Did all patients truly have pneumonia? Diagnosing nosocomial pneumonia is difficult and is usually based on the presence of a new or progressive radiographic infiltrate along with clinical findings suggesting infection, such as fever, purulent sputum, leucocytosis and decline in oxygenation. The combination of these criteria has a high sensitivity, but specificity is rather low. More specific diagnostic approaches are needed, especially in mechanically ventilated patients, in whom abnormalities on chest radiography may also result from noninfectious causes (such as atelectasis, congestive heart failure, pulmonary embolism with infarction, lung contusion [in trauma patients] and chemical pneumonitis after aspiration). For such patients the best evaluated approach is use of invasive diagnostic techniques (in order to avoid sampling of the colonized upper respiratory tract) with quantitative microbiological cultures (in order to distinguish true infection from procedure-related contamination). In the only prospective randomized trial evaluating both approaches [4], the clinical suspicion of VAP was not confirmed by quantitative cultures in approximately 50% of patients and antibiotics were withheld in most of them. However, despite withholding of antibiotics in a considerable fraction of patients, survival was better among patients randomly assigned to the invasive diagnostic strategy. Importantly, in the study conducted by van Dossow and coworkers [1], pneumonia was diagnosed based on a combination of radiographic and clinical criteria (as mentioned above) and some patients might have been misclassified as having pneumonia. Although patients with cardiac problems and acute lung injury were excluded, the diagnostic strategy used does not rule out alternative infections or noninfectious foci. Therefore, one could ask whether clinical deterioration truly resulted from pneumonia in all patients.

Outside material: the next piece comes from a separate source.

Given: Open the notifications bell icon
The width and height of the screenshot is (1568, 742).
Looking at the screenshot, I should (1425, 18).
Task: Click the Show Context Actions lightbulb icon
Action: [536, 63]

So, can we predict deterioration of HAP to septic shock using biochemical means? Taking into account all of the considerations mentioned above, in their study van Dossow and coworkers [1] were able to distinguish between patients who developed and those who did not develop septic shock based on systemic levels of proinflammatory cytokines, while currently used variables (such as C-reactive protein) could not. However, bedside determination of interleukins using enzyme-linked immunosorbent assay is still far from common clinical practice. Even if this were possible, what potential clinical consequences could be identified based on elevated cytokine levels if the diagnosis of pneumonia has been firmly established with other sources of infections excluded, if the causative pathogens have been isolated and if appropriate antimicrobial therapy has been instituted? There is no current evidence that immunomodulation (e.g. with corticosteroids) or sepsis treatment (e.g. with activated protein C) would prevent disease progression in such patients. However, reliable tools with which to predict disease progression would be the first step in establishing a new field of infectious disease management in critically ill patients.

Abbreviations

HAP = hospital-acquired pneumonia; IL = interleukin; VAP = ventilator-associated pneumonia.

Competing interests

The author(s) declare that they have no competing interests.